Desde 1813, Madre Ráfols aparece al frente de la Inclusa, con los niños huérfanos o sin hogar, los más pobres entre los pobres. Allí pasará prácticamente el resto de su vida, derrochando amor, entrega y ternura. Es el capítulo más largo de su vida, más escondido, pero sin duda el más bello. Será la madre atenta de aquellos niños por los que se desvive hasta su ancianidad. Su presencia se hace insustituible para lograr el buen orden y la paz en ese departamento, uno de los más difíciles y delicados del Hospital. Sigue además los pasos de los niños que se crían fuera, a cargo del mismo Hospital, o se dan en adopción, defendiéndolos y aún recogiéndolos cuando entiende que no son bien cuidados y tratados.

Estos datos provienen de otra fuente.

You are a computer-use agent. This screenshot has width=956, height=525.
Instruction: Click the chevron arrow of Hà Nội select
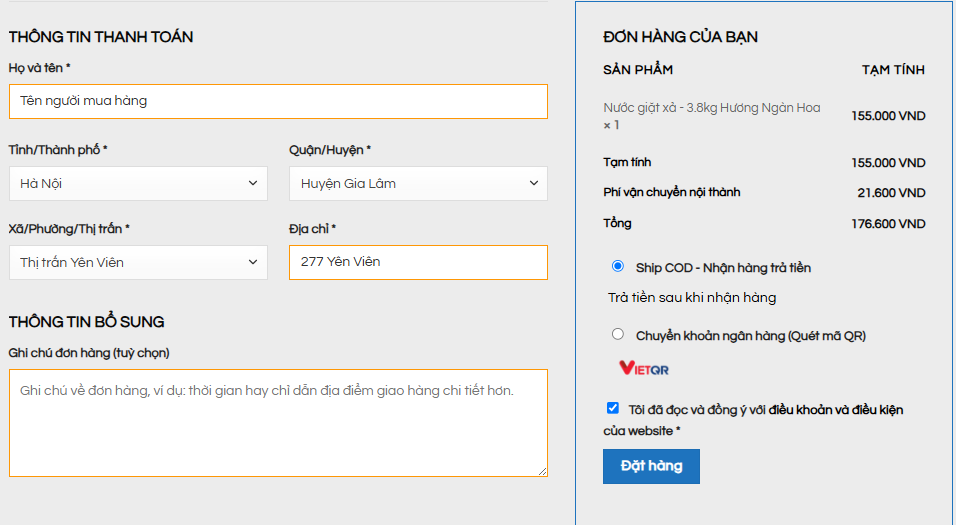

A M. Ráfols le alcanzan también las salpicaduras de la primera guerra carlista, con un coste de dos meses de cárcel y seis años de destierro en el Hospital de Huesca, con la Hermandad fundada en 1807, semejante a la Zaragoza, a pesar de que la sentencia del juicio la declaraba inocente. Sigue la suerte de tantos otros desterrados por la más leve sospecha o denuncia calumniosa. Pero cárcel, destierro, humillación, calumnia, sufridos con paz y sin una queja, le hacen entrar de lleno en el grupo de los que Jesús llama dichosos: los perseguidos por causa de la justicia, los pacíficos, los misericordiosos. A su regreso, vuelve sencillamente a la Inclusa, con los niños que no saben de guerras ni odios, pero que intuyen el amor.
Muere el 30 de agosto de 1853, próxima a cumplir 72 años y 49 de Hermana de la Caridad. Su muerte es un reflejo de su vida: serenidad, paz, cariño y agradecimiento a las Hermanas, entrega definitiva al Amor por quien ha vivido y se ha gastado sin reservas, dejando a sus hijas la gran lección de la CARIDAD SIN FRONTERAS, en la entrega día a día. Una caridad que no muere, que no pasa jamás.